NCC Proposes 14-Day Notice Before Inactive SIM Deactivation
The Nigerian Communications Commission (NCC) has proposed that telecommunications operators must notify subscribers at least 14 days in advance before deactivating dormant SIM cards. This is in a strategic shift aimed at improving consumer protection and addressing identity fraud.
This measure is part of a larger set of regulatory reforms tied to the rollout of the Telecoms Identity Risk Management System (TIRMS), according to the industry regulator.
This is according to a consultation paper titled “Stakeholders Consultation Process for the Telecoms Identity Risks Management Platform.” It was published on February 26, 2026. The NCC proposed a change to the Quality-of-Service (QoS) Business Rules to ensure that both prepaid and postpaid subscribers are not abruptly disconnected without adequate warning.
Currently, telecom companies can deactivate a mobile line if it has not recorded a revenue-generating event in six months. They can recycle the number after another six months of inactivity, unless there are documented network faults.
The NCC proposal would require operators to send notifications at least 14 days before the final churn date. They must deliver these notifications via an alternative mobile number or email address on file.
“The notification shall be sent at least 14 days before the final date for the churn of the number,” the consultation document states. It highlights that this protection also applies to prepaid subscribers.
Protecting Subscribers and Data Integrity
The advance notification proposal indicates increased regulatory focus on the weaknesses in Nigeria’s digital identity systems. Once implemented, operators will also have to upload details of churned numbers into the new TIRMS. This is within seven days after the churn process concludes.

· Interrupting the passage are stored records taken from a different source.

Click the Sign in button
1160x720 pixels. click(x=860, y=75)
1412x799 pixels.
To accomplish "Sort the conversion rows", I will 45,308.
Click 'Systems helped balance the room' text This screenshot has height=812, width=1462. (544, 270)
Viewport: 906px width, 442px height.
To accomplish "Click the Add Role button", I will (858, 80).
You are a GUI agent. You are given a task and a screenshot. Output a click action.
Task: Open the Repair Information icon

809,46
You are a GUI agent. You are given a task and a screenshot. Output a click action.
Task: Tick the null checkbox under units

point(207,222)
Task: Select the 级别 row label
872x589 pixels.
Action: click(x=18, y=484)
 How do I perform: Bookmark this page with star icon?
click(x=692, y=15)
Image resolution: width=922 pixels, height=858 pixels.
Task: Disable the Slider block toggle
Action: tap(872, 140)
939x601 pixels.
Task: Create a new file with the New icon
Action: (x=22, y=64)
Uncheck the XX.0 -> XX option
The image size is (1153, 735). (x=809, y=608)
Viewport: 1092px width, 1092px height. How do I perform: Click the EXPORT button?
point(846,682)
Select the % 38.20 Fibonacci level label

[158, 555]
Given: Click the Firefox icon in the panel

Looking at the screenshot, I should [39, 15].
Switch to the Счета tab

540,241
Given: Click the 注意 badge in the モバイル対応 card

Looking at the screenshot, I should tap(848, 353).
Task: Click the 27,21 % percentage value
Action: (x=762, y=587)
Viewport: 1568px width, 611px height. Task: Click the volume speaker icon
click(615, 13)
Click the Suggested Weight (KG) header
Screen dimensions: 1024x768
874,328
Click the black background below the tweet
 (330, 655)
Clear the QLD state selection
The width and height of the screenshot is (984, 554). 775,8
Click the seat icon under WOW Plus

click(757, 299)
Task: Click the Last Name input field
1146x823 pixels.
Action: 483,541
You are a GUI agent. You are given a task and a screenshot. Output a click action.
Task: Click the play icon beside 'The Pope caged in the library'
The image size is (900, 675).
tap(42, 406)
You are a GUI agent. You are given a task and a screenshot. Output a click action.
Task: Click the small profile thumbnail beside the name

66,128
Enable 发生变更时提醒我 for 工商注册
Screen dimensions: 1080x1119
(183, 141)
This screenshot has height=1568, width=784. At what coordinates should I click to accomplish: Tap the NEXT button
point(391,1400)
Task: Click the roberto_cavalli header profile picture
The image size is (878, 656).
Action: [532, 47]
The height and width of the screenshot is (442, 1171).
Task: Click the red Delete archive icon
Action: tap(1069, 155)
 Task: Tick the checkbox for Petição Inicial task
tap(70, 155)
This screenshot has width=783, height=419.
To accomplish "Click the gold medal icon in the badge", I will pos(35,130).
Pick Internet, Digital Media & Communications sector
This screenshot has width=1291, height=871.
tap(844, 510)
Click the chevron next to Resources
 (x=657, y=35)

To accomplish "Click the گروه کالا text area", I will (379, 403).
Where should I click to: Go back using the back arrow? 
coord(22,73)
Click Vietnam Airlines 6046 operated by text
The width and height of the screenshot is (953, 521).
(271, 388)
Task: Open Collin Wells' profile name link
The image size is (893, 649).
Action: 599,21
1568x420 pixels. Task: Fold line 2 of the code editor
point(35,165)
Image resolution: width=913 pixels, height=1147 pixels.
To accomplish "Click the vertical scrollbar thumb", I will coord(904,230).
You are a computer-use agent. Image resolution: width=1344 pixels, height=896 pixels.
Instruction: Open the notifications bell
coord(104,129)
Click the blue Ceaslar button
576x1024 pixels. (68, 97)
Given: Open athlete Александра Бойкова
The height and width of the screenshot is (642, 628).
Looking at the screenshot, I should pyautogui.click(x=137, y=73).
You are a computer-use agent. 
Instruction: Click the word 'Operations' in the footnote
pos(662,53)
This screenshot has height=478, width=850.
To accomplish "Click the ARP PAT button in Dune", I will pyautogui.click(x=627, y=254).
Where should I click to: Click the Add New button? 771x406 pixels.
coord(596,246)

The NCC says TIRMS will create a central database of churned, swapped, or barred MSISDNs (mobile numbers). This is to facilitate verification across various sectors. The sectors include fintech firms, banks, the Central Bank of Nigeria (CBN), the Securities and Exchange Commission (SEC), the National Identity Management Commission (NIMC), and security agencies.
Supporters believe this is crucial for reducing fraud that happens when recycled numbers are mistakenly associated with a new subscriber’s identity.
The regulator claims that this data integration could significantly enhance Know-Your-Customer (KYC) practices. It will also increase overall digital trust, which are key priority for Nigeria’s rapidly growing fintech sector.
Consultation and Next Steps
The NCC has opened the draft rule for public input. Stakeholders have 21 days from the publication date to provide their feedback. This is allowed under Section 58 of the Nigerian Communications Act 2003, before finalizing the rules.
Industry sources suggest that telecom operators and consumer advocacy groups will likely participate in the consultation. This is given the potential effects on subscriber experiences and operational procedures.
Industry Response and Broader Context
Although the commission’s proposal is new, Nigeria’s telecom sector has faced scrutiny regarding SIM registration and deactivation policies in the past. Previous enforcement actions related to SIM compliance highlight the NCC’s long-standing focus on security-related number management.
For now, subscribers should ensure their contact information is current with their network providers. These include their secondary numbers and email addresses, to fully benefit from the proposed notification system once implemented.